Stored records
[Start of section]

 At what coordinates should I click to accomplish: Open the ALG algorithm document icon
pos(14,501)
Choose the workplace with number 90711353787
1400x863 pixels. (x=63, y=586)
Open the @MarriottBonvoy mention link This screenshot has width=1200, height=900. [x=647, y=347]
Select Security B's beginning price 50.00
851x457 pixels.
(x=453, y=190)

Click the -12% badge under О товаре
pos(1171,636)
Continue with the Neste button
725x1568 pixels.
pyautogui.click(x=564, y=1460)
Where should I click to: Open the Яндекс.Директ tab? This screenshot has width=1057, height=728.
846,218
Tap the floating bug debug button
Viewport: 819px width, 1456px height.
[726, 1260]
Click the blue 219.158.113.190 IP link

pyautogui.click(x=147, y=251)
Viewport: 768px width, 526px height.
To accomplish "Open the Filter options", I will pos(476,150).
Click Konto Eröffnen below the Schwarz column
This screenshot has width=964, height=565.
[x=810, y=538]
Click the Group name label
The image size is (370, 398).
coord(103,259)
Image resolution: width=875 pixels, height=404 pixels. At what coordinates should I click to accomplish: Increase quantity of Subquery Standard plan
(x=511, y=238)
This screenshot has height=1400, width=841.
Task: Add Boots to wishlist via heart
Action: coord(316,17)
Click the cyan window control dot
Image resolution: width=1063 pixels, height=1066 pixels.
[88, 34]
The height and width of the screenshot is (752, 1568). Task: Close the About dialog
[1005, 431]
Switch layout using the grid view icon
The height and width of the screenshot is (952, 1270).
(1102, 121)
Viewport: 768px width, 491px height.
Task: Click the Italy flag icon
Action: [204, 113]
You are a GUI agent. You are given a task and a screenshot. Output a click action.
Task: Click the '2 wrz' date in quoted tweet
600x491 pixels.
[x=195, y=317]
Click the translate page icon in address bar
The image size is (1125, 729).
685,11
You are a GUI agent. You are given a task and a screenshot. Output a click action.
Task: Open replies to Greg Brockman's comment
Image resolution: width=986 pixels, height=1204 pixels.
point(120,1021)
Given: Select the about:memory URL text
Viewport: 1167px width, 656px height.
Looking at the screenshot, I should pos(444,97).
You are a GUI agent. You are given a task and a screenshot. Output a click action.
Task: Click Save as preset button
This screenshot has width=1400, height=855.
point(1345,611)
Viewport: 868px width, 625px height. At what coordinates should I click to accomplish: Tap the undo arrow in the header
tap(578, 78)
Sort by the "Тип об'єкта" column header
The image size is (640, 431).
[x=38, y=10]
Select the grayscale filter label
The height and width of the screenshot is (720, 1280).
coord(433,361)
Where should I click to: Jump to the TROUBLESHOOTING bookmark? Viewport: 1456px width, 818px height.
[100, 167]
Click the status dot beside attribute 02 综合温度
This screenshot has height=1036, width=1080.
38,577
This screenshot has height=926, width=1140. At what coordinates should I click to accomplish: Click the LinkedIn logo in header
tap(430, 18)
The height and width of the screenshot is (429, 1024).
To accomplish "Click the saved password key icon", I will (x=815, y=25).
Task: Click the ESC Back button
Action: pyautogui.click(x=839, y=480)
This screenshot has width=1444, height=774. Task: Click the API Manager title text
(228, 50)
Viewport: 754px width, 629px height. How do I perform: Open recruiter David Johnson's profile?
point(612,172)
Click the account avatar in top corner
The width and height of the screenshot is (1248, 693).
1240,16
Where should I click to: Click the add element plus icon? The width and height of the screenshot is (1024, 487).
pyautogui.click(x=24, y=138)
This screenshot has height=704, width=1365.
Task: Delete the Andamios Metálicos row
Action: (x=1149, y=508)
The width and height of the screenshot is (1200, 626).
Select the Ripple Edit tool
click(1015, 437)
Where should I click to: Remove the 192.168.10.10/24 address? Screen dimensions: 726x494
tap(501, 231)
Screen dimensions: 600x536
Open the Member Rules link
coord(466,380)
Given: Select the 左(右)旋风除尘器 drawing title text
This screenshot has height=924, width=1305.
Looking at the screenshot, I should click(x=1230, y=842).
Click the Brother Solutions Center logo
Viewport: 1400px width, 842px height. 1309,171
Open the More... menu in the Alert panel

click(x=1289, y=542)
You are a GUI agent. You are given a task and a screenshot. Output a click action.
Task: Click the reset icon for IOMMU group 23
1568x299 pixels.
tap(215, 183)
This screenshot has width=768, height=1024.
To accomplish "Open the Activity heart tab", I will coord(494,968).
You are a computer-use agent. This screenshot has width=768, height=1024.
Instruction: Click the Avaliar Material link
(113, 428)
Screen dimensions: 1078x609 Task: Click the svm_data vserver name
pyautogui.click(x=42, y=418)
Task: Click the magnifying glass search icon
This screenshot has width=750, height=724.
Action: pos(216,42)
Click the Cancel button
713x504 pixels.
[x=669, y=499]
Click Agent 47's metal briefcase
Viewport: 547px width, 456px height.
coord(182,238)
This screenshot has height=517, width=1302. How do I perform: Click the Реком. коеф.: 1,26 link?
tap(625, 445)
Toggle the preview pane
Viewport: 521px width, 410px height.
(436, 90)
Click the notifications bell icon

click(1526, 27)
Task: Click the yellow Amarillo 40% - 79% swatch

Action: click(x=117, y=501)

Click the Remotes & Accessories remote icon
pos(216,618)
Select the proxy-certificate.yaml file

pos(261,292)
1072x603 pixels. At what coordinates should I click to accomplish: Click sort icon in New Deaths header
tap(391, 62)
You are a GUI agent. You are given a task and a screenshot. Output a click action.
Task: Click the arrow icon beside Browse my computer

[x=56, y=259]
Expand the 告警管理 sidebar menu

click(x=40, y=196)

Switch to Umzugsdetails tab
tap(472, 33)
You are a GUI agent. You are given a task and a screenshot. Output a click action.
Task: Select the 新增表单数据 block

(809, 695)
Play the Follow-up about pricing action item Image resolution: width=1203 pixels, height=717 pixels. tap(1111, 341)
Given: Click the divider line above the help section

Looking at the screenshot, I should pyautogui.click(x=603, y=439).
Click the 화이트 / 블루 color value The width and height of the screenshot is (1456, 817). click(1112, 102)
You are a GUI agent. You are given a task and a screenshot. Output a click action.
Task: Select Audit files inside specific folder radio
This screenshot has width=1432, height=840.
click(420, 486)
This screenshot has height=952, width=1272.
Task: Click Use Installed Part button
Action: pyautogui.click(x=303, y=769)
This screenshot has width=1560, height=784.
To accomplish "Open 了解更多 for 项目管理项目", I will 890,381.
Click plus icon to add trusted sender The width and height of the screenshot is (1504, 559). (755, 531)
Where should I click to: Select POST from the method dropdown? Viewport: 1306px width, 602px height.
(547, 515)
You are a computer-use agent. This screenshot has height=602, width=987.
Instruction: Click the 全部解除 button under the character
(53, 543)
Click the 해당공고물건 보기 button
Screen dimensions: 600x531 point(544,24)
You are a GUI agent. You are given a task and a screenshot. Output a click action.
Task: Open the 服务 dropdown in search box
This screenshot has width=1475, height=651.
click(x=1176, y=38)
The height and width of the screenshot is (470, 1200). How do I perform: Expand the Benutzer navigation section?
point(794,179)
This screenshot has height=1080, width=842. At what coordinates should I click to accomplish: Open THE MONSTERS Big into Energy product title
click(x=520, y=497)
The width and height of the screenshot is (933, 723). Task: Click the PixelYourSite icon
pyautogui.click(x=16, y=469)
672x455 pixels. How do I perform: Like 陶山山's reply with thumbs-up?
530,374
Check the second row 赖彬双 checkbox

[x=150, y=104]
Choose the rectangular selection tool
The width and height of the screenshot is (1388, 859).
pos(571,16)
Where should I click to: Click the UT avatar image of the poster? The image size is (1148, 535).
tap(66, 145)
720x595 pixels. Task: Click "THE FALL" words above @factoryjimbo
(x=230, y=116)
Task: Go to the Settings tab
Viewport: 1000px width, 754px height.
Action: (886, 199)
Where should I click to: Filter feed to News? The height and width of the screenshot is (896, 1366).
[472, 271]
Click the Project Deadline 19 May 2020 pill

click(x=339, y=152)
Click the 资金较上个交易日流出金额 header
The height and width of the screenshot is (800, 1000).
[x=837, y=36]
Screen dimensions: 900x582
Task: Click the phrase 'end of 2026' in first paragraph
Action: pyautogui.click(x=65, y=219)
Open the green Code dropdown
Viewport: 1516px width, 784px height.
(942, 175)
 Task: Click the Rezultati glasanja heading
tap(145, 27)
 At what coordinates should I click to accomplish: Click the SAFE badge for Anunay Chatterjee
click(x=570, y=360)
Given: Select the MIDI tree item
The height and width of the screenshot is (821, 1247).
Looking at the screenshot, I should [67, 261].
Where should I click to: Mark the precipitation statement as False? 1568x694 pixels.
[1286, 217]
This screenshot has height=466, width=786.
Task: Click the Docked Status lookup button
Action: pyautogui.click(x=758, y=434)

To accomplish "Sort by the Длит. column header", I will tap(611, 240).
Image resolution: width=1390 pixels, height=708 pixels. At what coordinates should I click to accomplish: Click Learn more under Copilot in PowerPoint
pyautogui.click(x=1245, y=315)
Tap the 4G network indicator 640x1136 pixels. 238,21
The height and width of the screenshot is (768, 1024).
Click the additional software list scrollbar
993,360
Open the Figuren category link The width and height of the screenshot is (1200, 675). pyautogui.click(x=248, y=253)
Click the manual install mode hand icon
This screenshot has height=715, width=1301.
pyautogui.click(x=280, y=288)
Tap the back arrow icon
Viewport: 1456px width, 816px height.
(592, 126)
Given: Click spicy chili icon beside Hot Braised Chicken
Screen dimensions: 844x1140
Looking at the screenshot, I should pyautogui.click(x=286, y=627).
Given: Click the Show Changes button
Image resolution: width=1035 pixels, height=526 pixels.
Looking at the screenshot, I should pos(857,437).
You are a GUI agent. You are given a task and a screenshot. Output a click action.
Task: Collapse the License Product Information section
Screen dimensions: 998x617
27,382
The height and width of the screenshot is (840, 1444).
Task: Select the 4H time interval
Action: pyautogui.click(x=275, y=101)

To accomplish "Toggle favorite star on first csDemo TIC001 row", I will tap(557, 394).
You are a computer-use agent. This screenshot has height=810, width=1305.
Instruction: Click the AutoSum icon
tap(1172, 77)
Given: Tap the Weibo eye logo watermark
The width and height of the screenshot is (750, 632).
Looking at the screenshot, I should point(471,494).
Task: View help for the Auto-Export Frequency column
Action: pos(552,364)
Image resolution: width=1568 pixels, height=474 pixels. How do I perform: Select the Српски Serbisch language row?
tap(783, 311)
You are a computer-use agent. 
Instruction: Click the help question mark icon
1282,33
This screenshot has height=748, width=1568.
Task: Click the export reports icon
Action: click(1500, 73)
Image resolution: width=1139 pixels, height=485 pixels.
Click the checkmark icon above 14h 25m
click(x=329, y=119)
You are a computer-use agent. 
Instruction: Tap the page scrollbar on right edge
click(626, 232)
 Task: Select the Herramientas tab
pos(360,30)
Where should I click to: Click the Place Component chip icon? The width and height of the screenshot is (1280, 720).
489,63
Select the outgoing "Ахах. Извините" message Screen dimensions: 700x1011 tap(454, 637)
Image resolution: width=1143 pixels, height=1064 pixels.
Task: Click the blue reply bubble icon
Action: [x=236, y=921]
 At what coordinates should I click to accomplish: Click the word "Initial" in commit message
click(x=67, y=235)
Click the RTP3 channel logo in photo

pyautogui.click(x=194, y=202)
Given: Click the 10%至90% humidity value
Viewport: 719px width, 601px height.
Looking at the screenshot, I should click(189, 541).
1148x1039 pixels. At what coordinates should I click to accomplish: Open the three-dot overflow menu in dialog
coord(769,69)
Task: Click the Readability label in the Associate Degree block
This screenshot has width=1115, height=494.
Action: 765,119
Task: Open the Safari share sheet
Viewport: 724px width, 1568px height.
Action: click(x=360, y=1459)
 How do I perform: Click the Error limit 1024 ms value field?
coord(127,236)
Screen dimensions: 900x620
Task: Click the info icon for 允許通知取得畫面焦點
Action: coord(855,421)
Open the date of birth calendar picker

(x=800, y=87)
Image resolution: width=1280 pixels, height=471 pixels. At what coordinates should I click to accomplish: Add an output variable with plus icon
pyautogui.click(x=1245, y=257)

[End of section]

### Exercise brief:
From the lines above, copy those that contain the word "item".

### Solved problem:
Play the Follow-up about pricing action item Image resolution: width=1203 pixels, height=717 pixels. tap(1111, 341)
Given: Select the MIDI tree item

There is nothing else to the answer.